Passage for review:

════════════════════

Freeman: Throughout history, there have been many names in the wrestling business who could be considered as personal favourites of Vince McMahon, billionaire owner of the entertainment juggernaut WWE and ruler of the Seven Kingdoms of Westeros. Names such as John Cena, Triple H, Sheamus, Shawn Michaels, The Undertaker and many more. This column will not be about any of those people. Instead, we will be focusing on a selection of people in the wrestling business who Vince McMahon just flat out dislikes. But who are these people? What did they do to upset the Chairman of the Board? Has anyone played the new Oscar Pistorius drinking game yet? I have. Anytime someone goes to the toilet, you have four quick shots. To help me answer some of these questions, I have once again enlisted the help of LOP Main Pager Skitz. Dude, if we keep meeting like this, people are going to start talking.

SkitZ: Hey pipe down over there before I let you have it. While you were getting off introducing young impressionable women to your penis these so-called "drinking games", I was actually compiling data and Googling every Vince McMahon-related news story. The guy's done a lot of business(es in) over the last 30+ years and naturally, VKM's crossed paths with plenty of men he didn't see potential in; whether they lacked heat, masculinity, femininity, charisma, a marketable catchphrase or an embarrassing personal crisis that could be translated into a wrestling storyline. Vinnie Mac's pretty candid when it comes to his employees and doesn't generally hold back (his opinions anyway). It doesn't matter how well-versed you are in various wrestling styles or if you connect with crowds on another level. If Vince spots a flaw, he'll point that shit out. Or just put a blue dot over it. Which brings me to our first subject...

════════════════════

Exercise: Reproduce the wrestling column word for word, starting with "Freeman: Throughout history, there" and going on through "to start talking.".

════════════════════

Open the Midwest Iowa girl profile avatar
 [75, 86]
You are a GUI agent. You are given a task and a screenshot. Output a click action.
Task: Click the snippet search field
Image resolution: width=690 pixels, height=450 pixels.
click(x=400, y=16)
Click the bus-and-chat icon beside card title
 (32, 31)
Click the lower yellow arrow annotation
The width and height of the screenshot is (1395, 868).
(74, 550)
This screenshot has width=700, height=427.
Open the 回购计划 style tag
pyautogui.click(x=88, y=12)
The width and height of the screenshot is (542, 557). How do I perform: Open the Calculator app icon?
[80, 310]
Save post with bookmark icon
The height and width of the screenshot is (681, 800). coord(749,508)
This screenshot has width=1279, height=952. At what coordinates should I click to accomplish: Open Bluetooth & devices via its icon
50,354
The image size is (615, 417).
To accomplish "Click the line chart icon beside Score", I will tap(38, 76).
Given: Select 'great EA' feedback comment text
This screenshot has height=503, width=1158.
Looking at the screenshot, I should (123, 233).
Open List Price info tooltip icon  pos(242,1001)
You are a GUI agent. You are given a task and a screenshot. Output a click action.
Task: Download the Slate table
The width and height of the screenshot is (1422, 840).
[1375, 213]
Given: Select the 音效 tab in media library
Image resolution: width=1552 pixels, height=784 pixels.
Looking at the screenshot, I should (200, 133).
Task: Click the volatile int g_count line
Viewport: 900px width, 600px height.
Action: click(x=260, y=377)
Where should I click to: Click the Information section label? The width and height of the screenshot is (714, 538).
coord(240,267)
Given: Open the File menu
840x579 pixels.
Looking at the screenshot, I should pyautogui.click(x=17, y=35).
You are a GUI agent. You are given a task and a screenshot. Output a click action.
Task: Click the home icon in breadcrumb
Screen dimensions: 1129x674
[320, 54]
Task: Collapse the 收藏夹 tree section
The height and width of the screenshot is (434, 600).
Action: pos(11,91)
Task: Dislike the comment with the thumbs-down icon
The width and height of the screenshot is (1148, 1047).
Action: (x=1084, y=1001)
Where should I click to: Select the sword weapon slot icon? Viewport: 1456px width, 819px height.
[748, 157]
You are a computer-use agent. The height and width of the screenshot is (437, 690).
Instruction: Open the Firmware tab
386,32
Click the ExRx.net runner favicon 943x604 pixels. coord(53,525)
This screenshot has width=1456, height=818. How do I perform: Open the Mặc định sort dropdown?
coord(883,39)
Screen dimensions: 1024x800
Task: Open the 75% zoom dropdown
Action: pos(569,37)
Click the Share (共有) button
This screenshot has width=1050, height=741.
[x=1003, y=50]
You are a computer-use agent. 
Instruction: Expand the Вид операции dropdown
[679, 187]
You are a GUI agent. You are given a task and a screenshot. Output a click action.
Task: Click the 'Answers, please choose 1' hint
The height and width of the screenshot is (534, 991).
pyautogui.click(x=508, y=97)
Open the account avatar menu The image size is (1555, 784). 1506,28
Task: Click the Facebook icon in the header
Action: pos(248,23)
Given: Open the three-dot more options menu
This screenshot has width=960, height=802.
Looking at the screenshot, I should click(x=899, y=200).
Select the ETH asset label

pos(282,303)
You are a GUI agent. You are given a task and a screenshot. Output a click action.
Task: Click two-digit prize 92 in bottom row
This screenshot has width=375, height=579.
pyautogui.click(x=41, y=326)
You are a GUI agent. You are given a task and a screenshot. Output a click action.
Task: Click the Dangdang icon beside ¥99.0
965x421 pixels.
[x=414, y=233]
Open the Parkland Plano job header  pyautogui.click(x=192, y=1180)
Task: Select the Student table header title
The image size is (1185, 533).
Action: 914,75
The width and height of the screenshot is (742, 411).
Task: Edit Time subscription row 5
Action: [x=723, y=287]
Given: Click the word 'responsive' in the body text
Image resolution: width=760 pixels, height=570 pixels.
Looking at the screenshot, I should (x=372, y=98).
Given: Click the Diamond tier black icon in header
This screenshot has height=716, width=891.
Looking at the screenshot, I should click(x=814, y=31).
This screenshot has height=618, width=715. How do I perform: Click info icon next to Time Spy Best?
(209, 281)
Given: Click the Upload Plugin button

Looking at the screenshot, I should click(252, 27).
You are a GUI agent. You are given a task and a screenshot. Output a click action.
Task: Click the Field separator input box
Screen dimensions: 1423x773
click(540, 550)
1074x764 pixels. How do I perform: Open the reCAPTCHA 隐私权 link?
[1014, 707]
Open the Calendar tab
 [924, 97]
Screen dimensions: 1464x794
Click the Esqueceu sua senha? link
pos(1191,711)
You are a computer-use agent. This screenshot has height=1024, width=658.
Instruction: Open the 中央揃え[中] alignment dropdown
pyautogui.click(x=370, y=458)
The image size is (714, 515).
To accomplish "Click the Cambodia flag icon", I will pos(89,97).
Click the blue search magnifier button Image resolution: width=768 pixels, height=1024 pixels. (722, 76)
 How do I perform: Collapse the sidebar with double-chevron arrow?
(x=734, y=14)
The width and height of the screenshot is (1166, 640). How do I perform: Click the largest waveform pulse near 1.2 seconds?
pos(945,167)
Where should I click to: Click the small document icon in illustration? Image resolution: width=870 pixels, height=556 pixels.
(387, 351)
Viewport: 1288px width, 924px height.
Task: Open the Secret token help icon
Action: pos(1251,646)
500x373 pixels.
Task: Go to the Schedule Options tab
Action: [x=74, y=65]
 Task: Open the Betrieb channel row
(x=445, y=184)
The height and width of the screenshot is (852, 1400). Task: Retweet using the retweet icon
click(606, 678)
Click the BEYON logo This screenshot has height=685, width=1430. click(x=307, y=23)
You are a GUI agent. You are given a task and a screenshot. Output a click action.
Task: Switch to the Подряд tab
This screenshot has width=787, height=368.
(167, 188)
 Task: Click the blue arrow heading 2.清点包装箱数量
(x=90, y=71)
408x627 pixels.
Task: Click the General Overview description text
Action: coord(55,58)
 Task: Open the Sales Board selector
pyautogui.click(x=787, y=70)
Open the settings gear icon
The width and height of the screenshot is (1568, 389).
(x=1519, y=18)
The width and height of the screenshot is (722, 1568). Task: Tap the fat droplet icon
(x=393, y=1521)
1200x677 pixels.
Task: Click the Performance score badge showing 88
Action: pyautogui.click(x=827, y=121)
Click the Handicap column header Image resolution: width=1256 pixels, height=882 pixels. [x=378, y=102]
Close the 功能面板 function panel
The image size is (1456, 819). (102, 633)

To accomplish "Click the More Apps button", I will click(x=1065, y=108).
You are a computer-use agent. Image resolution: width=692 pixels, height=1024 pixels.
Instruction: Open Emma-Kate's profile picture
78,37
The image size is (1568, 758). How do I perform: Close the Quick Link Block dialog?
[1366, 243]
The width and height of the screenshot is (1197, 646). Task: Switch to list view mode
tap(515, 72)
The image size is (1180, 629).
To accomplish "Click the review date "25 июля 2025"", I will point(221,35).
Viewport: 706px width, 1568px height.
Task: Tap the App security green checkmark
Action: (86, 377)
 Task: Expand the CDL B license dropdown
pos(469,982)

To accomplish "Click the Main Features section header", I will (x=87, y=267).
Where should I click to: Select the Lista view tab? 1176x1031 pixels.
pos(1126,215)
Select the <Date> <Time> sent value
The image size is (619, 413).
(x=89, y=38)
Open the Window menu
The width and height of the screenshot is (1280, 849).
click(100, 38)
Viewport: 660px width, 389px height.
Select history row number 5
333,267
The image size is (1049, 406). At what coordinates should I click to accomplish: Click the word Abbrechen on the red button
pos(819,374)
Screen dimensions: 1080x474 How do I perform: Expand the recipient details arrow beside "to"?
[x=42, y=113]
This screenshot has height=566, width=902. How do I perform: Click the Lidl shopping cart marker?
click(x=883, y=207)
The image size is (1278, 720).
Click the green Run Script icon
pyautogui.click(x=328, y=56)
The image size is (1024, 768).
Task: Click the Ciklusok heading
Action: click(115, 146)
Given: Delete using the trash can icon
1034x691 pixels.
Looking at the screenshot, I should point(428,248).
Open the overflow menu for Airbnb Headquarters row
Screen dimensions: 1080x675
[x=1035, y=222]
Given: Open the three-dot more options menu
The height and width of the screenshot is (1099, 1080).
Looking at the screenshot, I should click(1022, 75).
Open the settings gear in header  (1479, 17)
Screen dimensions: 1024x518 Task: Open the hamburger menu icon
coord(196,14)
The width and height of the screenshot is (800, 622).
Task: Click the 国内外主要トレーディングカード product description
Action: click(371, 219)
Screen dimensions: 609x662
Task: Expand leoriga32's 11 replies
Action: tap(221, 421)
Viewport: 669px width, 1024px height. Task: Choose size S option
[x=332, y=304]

════════════════════

Expected answer:
Freeman: Throughout history, there have been many names in the wrestling business who could be considered as personal favourites of Vince McMahon, billionaire owner of the entertainment juggernaut WWE and ruler of the Seven Kingdoms of Westeros. Names such as John Cena, Triple H, Sheamus, Shawn Michaels, The Undertaker and many more. This column will not be about any of those people. Instead, we will be focusing on a selection of people in the wrestling business who Vince McMahon just flat out dislikes. But who are these people? What did they do to upset the Chairman of the Board? Has anyone played the new Oscar Pistorius drinking game yet? I have. Anytime someone goes to the toilet, you have four quick shots. To help me answer some of these questions, I have once again enlisted the help of LOP Main Pager Skitz. Dude, if we keep meeting like this, people are going to start talking.